Retirement pension fraud is reported as Nil, yet the National Fraud Initiative found £98m of pension fraud in England over two years. Let's cautiously say £50m a year for the whole country.

The government figure of £10m for incapacity benefit fraud is laughably small. One single sentencing session for single person benefit frauds in Merseyside identified frauds approaching £1m. That's just 21 claimants for one type of benefit in one authority area.

Two out of three claimants for the new employment and support allowance fail. If we cautiously assume that even one third of those on incapacity benefit should not be there, that alone represents a figure of £2.2bn.

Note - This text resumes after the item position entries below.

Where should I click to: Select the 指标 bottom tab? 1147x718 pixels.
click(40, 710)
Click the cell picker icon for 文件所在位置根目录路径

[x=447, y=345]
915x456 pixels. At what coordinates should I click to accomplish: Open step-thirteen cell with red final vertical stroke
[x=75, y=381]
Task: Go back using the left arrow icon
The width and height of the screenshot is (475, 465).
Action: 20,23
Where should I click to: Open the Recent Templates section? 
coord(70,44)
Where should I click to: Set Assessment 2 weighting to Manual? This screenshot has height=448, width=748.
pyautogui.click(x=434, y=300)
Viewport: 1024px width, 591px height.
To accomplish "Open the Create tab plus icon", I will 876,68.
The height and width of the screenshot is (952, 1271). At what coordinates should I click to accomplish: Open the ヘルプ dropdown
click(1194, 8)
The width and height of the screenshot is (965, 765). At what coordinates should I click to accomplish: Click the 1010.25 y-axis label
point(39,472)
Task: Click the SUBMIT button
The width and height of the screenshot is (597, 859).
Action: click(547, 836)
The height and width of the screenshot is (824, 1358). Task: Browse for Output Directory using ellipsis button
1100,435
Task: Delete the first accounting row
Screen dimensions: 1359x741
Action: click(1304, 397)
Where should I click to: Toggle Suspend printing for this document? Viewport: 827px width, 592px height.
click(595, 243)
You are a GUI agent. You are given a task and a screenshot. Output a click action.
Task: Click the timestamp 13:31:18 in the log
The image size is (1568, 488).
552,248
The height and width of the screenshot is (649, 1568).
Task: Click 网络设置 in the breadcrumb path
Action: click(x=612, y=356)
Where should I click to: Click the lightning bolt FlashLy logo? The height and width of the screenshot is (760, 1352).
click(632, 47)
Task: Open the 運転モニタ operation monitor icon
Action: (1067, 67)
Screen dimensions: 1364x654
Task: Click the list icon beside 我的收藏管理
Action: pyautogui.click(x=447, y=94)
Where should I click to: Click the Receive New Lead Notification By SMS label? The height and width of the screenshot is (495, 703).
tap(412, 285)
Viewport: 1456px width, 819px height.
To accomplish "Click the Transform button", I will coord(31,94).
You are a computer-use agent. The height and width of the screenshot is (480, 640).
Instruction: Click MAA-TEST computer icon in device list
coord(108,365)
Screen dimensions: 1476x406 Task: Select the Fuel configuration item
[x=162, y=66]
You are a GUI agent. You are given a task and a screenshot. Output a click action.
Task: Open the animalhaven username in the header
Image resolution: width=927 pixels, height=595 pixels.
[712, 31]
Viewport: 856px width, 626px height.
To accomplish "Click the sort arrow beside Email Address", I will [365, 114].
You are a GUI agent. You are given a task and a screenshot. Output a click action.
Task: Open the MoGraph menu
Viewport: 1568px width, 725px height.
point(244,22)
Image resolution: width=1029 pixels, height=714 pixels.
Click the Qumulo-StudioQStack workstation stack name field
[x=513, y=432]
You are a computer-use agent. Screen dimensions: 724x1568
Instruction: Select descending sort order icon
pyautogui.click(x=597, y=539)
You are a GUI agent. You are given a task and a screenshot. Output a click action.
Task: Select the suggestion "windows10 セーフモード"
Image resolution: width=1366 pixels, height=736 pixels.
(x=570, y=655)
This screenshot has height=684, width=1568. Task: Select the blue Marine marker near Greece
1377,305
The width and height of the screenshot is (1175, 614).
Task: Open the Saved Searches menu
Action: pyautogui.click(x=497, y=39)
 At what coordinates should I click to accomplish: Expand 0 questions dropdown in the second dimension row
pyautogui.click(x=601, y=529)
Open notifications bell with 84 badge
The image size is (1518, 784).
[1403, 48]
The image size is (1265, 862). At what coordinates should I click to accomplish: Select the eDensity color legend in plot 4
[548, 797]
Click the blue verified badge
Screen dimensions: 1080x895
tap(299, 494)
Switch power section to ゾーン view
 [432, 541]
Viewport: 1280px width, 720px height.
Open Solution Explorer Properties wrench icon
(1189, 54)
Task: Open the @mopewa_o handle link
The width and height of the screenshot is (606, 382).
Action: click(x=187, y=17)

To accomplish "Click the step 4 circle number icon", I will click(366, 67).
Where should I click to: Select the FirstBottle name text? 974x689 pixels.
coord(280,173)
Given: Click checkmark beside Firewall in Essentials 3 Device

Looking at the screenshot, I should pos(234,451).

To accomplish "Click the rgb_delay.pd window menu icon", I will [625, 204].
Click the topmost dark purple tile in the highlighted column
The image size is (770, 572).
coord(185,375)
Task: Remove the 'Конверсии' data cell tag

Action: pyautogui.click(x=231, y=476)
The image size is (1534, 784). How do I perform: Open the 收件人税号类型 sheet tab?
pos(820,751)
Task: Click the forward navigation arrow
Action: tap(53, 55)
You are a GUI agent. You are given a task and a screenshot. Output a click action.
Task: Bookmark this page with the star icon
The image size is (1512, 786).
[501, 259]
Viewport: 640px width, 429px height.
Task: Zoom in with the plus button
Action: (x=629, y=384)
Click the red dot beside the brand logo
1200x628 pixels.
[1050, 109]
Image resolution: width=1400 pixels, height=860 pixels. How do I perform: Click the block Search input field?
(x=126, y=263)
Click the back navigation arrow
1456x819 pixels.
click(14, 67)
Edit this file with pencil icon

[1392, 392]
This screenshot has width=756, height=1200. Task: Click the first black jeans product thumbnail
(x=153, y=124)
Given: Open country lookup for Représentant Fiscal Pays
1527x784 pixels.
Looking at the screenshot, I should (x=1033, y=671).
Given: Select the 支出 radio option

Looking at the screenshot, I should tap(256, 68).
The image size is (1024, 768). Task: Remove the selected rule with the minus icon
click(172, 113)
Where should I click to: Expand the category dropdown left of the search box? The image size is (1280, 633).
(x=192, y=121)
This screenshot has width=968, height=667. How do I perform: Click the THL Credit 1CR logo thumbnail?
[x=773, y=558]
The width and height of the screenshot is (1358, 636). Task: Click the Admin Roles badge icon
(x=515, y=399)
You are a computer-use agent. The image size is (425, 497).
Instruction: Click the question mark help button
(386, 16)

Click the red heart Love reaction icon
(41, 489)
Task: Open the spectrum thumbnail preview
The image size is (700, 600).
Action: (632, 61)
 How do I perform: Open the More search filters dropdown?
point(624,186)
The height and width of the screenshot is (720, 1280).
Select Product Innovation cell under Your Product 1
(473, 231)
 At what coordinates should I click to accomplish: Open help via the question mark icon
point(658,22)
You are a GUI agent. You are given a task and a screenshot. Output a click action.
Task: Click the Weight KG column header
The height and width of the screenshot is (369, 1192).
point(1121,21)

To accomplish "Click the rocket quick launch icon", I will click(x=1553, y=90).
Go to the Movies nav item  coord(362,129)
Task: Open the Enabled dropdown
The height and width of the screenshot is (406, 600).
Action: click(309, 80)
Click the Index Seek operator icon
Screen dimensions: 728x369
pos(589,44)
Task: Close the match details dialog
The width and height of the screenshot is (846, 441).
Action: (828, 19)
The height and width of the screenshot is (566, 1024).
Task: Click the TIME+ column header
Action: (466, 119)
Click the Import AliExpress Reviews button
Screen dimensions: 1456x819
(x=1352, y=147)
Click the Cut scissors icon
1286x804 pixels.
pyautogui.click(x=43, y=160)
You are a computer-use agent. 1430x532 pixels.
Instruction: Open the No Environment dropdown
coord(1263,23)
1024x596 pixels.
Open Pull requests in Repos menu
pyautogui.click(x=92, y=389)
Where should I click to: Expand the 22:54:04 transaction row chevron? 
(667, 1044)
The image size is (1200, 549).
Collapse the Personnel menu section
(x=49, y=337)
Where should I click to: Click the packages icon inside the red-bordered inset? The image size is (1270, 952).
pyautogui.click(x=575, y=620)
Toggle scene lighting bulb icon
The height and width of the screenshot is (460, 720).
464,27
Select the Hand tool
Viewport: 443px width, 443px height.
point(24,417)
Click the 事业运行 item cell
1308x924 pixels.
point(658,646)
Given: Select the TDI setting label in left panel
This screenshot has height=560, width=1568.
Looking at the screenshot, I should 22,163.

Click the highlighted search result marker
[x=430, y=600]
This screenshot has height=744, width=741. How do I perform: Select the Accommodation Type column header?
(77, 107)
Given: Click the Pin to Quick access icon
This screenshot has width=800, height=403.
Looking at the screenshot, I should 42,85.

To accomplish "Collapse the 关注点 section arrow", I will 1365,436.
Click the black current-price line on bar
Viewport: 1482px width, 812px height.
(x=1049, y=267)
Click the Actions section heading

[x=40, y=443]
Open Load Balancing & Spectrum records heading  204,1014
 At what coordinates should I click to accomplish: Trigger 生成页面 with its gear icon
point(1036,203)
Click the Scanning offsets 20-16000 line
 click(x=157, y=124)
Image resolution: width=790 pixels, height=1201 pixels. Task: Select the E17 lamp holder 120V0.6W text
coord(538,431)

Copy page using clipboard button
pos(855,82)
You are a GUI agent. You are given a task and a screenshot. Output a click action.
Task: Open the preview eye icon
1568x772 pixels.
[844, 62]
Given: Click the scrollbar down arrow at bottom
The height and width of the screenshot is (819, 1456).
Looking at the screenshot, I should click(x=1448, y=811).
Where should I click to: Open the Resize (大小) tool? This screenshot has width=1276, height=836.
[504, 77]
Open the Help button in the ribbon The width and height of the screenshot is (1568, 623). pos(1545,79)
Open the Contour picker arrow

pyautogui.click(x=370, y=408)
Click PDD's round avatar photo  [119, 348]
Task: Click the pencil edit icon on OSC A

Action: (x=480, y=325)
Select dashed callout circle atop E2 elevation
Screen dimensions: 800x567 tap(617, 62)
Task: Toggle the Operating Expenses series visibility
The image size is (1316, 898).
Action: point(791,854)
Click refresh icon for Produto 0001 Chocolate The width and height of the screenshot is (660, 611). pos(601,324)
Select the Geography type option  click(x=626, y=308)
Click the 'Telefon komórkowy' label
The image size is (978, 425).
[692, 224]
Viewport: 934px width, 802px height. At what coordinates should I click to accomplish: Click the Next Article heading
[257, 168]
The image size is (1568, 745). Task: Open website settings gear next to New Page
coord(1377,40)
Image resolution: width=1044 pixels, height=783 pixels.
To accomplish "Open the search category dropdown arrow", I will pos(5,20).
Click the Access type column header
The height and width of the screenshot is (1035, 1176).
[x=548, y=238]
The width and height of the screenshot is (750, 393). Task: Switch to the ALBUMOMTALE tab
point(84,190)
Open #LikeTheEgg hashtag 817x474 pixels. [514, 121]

How would cautious adjustments affect the benefit fraud total?

Government total

£1,200m

Tax credit fraud - add

£1,000m

Jobseekers' Allowance - add

£260m

Council tax frauds - if total £300m, add

£240m

Housing benefit fraud - for a cautious 5% fraud of £23.7bn add

£875m

Disability living allowance

£600m

Retirement pension

£50m

Incapacity benefit fraud - for a cautious 25% fraud rate add

£815m

Fraud Central - a partnership of the DWP and four scottish councils - remarkably says that "Benefit Fraud costs upwards of £2 billion per year". But the truer figure paid out now looks closer to £6bn a year.

This takes no account of the huge costs of social housing fraud. The Audit Commission put the cost to the taxpayer nationally at £1.8 billion in 2012.

And as Fraud Central point out:

"Benefit Fraudsters not only affect Social Security benefits, they can have free prescriptions, free eye tests and free dental treatment costing the NHS millions of pounds per year."